D’autant plus qu’en réalité l' »alternative » n’est ni frileuse, ni exclusive, ni même à présent d’ailleurs si minoritaire, ni bientôt plus « alternative » en fait, puisque tout ce qui s’y construit a pour vocation de transformer effectivement le système en place, et en a aujourd’hui merveilleusement les moyens. (Affirmation rapide d’une croyance perso… voir ici ce qu’en dit l’indien hopi :^)
C’est l’intention que nous voulons porter qui est notre meilleur guide pour ajuster nos paroles, et surtout pas les préférences de styles. Et réciproquement : en observant nos paroles, nous pouvons clarifier nos véritables intentions.
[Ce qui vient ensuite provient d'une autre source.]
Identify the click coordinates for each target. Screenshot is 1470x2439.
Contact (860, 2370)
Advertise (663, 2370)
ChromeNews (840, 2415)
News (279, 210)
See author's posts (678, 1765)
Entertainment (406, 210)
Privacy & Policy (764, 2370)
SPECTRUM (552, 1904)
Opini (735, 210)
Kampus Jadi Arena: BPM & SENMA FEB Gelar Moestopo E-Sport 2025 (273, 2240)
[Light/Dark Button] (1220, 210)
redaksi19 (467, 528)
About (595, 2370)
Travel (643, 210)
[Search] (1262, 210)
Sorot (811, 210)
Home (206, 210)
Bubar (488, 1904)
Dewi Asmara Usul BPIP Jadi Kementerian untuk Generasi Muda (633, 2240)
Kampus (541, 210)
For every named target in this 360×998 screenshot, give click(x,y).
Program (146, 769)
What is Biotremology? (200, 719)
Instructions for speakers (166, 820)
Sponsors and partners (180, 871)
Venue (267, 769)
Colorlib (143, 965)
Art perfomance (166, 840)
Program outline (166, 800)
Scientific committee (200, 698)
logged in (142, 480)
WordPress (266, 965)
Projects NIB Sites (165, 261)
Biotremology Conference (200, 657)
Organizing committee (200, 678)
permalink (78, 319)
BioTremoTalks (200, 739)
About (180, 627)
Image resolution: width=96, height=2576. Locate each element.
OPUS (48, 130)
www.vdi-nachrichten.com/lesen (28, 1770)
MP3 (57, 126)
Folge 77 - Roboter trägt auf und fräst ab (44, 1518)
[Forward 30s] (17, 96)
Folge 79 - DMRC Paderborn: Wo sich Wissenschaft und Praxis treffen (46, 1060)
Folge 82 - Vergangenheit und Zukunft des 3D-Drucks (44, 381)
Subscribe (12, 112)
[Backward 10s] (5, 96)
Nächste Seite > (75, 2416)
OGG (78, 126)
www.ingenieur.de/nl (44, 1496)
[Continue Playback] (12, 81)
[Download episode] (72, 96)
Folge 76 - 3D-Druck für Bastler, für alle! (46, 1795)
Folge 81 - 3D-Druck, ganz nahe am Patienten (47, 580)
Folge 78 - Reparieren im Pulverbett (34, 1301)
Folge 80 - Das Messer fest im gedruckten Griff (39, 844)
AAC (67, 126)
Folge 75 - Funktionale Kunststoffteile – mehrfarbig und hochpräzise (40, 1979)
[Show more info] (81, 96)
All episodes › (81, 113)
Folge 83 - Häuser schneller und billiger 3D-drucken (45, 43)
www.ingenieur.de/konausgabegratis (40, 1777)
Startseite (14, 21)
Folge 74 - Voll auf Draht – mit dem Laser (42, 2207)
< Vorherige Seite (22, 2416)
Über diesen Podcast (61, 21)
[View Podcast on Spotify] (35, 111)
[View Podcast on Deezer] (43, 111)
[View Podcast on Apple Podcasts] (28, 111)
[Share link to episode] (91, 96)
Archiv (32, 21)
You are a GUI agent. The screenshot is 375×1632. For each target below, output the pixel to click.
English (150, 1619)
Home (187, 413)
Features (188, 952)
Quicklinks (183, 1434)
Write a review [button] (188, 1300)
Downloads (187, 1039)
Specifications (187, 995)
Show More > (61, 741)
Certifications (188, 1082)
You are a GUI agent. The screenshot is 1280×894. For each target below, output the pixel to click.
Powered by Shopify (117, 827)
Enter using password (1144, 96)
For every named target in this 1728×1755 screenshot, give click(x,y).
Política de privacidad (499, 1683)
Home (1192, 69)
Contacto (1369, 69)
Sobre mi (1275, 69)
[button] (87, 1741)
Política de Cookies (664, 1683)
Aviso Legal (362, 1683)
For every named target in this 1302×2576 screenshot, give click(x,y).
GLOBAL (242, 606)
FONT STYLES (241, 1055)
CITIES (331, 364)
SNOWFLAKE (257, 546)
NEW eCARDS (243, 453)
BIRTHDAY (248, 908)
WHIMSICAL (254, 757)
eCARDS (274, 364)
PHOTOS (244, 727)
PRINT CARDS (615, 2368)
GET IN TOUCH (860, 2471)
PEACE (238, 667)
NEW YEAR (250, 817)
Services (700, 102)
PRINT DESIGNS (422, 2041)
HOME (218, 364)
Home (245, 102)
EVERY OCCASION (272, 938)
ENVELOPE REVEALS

Ainsi en l’occurrence si l’intention partagée de l’événement était de se retrouver « entre nous » et de se réconforter, ce slogan était parfait. S’il s’agissait de promouvoir de nouvelles façons de vivre ensemble auprès de personnes qui n’y sont pas acquises : bof voire pas du tout, même si moi je me retrouve dans cette formule et si je sens de l’empathie pour d’autres qui s’y retrouvent aussi, et même encore si c’est moi qui en avais eu l’idée à la base (ce n’est pas le cas mais ça revient au même : elle est si dérisoire et anecdotique au fond, la nuance entre toi et moi).

« Si on a deux oreilles et une seule bouche, c’est pour écouter deux fois plus qu’on parle. »
Voilà un chouette proverbe pour finir de façon vraiment auguste un article sur la parole.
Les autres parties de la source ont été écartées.